NASA revealed new images produced by combining X-ray data from NASA's Chandra Observatory and optical data for the Hubble Space Telescope.
The images show astonishing details of the area surrounding the "pillars of creation", about 5,700 light-years from Earth.
The area is located in the Eagle Nebula, also known as M16, and contains a group of emerging stars called "NGC 6611".
Using data from the Chandra Observatory, researchers discovered more than 1700 sources of X-rays in the Eagle Nebula and optical and infrared definitions were used to clean up the & né né né [[[[[[[[[[[[[[pictureHesaid
The Chandra Observatory's unique ability to find and identify X-ray sources has allowed for the identification of hundreds of tiny stars, still in formation, called protostars. The infrared observations of NASA's Spitzer Space Telescope and the South-European Observatory have revealed that 219 X-ray sources in the Eagle Nebula are emerging stars surrounded by dust disks and and that 964 of the resulting stars are devoid of these disks.
The data also indicate that the X-ray activity of emerging disk stars is on average sometimes less intense than that of emerging stars without disks, which is probably due to the interaction of the disc with the magnetic field of the host star.
The image also reveals that some x-ray sources are present in the "pillars of the Scientists have now produced the first full three-dimensional display of these beautiful gas columns and stars.
The new picture, with data collected by NASA, indicates that these structures had more than three million years to disappear, a relatively short period in terms of universality.

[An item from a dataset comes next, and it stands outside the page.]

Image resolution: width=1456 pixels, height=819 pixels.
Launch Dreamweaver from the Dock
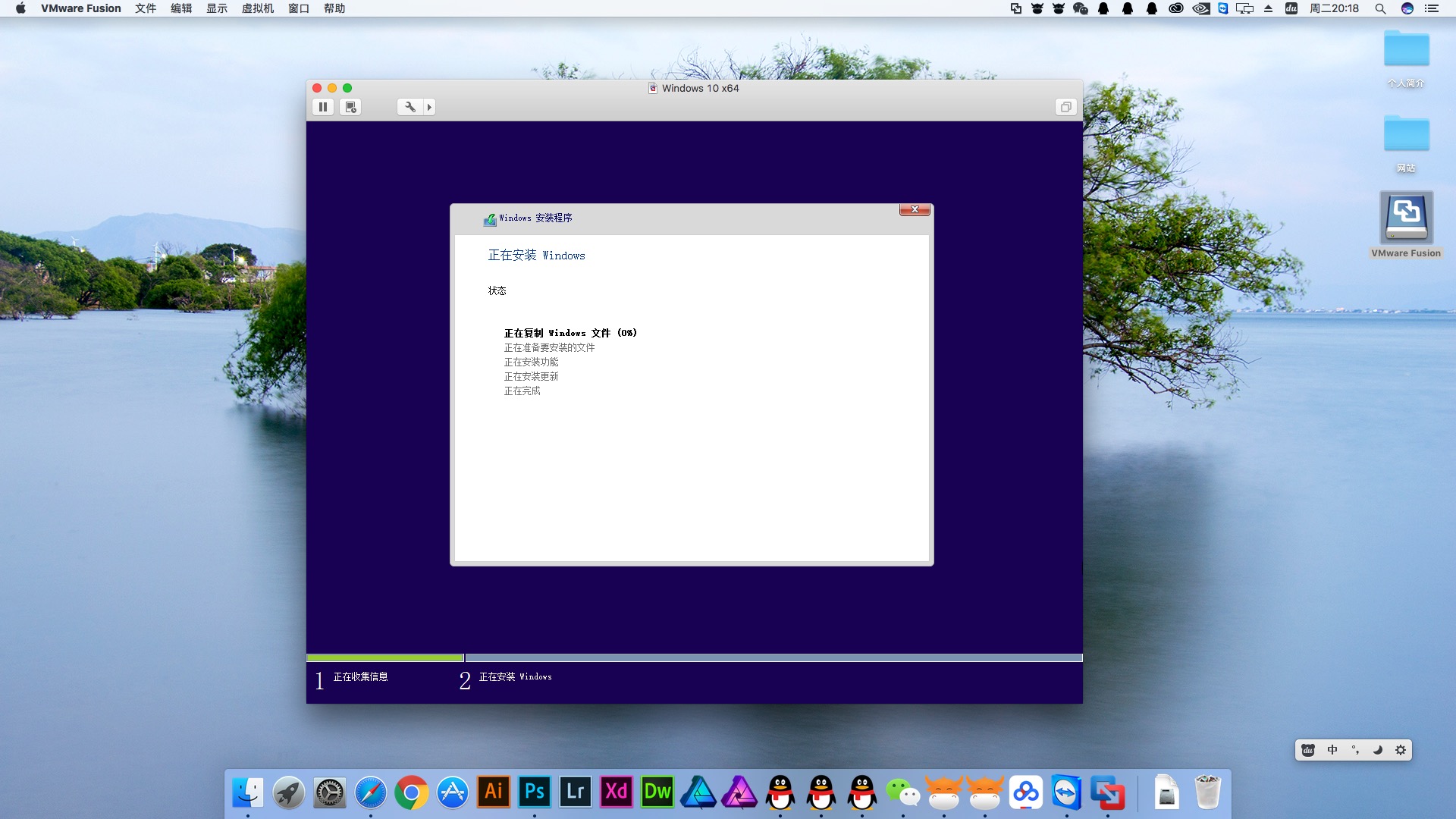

While some scientists suggest that the "pillars of creation" have already been killed by a great neighboring caliph 6,000 years ago. If this is a valid badumption, astronomers will not know on Earth, for a thousand more years, when the light of the destruction of the columns will reach our planet.
Astronomers hope to better understand how emerging stars of the clbad "O" and "B", such as those of "NGC 6611", affect the formation of the following stars.